Kevin pointed, hoping he had it right. He’d been living at NASA for so long, but it wasn’t as if he and his mom had driven there more than a few times. They headed deeper into the city, trying to follow signs that looked as though they would lead them closer to where they wanted to go.

The city was eerily quiet. There was garbage left in the streets and animals wandering about, but Kevin didn’t see any signs of people. He guessed that anyone this far into the city had walked to the spot where everyone had stood looking up at the ship that hung there. He wanted to try to ignore it, but it was impossible. Even when he did tear his eyes from it, it just meant that he looked past it to the even bigger shape hanging far out in orbit.

“Almost there,” Luna said. “We need to go right here.”

Kevin guessed that she’d been paying more attentions to the directions than he did. He was glad that one of them was certain of the way, at least. They pulled around the corner, into the Mountain View district, and Kevin saw the NASA center ahead.

Somehow, it managed to look even emptier than the rest of the city as they approached. Maybe it was just that Kevin was used to the whole place being so much busier, filled with people there to see what was going on, or there to see him, in the last few weeks. When he’d been in there relaying the messages on TV, there had been so many people waiting outside that it had seemed there was no way in or out. Now, the route to the research center was silent and still, no sign of people anywhere.

“There’s something sad about seeing it like this,” Kevin said. He thought about all the people who had been working inside when the vapor had started to come out. Would they still be in there? He hoped not.

“At least it means we’re not having to run away from people controlled by aliens,” Luna said. “I hope.”

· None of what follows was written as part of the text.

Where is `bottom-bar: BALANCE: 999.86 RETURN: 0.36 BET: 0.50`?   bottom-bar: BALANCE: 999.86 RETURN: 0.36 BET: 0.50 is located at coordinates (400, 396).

They drove up as far as the security barrier, then Kevin and Luna got out to open it. It took both of them to move the weight of the thing, lifting it up and leaving it up so that Chloe could bring the truck through. From here, the research center looked even emptier, its size only emphasizing it. The doors all stood open, left that way by whoever had come pouring out, controlled by the aliens.

“We need to be careful,” Kevin said. “There might still be some in there.”

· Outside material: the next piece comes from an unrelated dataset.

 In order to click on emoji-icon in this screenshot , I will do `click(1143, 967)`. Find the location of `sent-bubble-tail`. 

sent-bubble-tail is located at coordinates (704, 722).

“There won’t be, will there?” Chloe asked. “I thought they’d all be in the ships or something by now.”

“You don’t have to come in,” Luna said.

“I didn’t say that.”

The three of them crept forward, staying quiet as they went in through the open doorway. Still, there was no sign of anyone, which managed to be both a relief and kind of creepy at the same time. All the doors inside the place were open, most of them looking as though they’d been broken open by force as the controlled people struggled to get out.

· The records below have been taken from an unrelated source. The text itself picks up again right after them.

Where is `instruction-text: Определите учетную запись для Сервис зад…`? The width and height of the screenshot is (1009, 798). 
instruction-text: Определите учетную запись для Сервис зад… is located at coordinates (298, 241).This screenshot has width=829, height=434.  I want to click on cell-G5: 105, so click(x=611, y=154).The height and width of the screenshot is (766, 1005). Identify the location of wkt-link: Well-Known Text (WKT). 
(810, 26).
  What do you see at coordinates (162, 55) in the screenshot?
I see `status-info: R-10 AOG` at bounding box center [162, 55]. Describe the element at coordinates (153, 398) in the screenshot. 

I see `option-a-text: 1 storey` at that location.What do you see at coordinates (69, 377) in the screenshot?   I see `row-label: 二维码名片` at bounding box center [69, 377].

“At least it means that we’ll be able to get where we need to go,” Luna said.

“Where do we need to go?” Chloe asked, looking over to Kevin. “Which way?”

“The computer pit,” Kevin said. He’d been thinking about this most of the way up. They would need to find a way to get the computers to reorient the radio telescopes to match the numbers in his head, then listen to the feed in the room the scientists had set up for him to do just that.

He started to lead the way, through doorways that he’d never had clearance for, thinking about all the people he’d seen working there in the different labs and offices. All of them were gone now, their things left behind as if they might be back for them at any moment.

“It’s like a ghost ship,” Chloe said, echoing what he was thinking. “Or like one of those towns where everything is set for dinner, and the people are just… gone.”

It was definitely a weird feeling, but Kevin did his best to ignore it as he led the way down to where they stored the supercomputers that the research center had been working on. He had no doubt that one of them would be able to let them hear the signal, even if he wasn’t quite sure how they would do it. They’d have to work that part out as they went.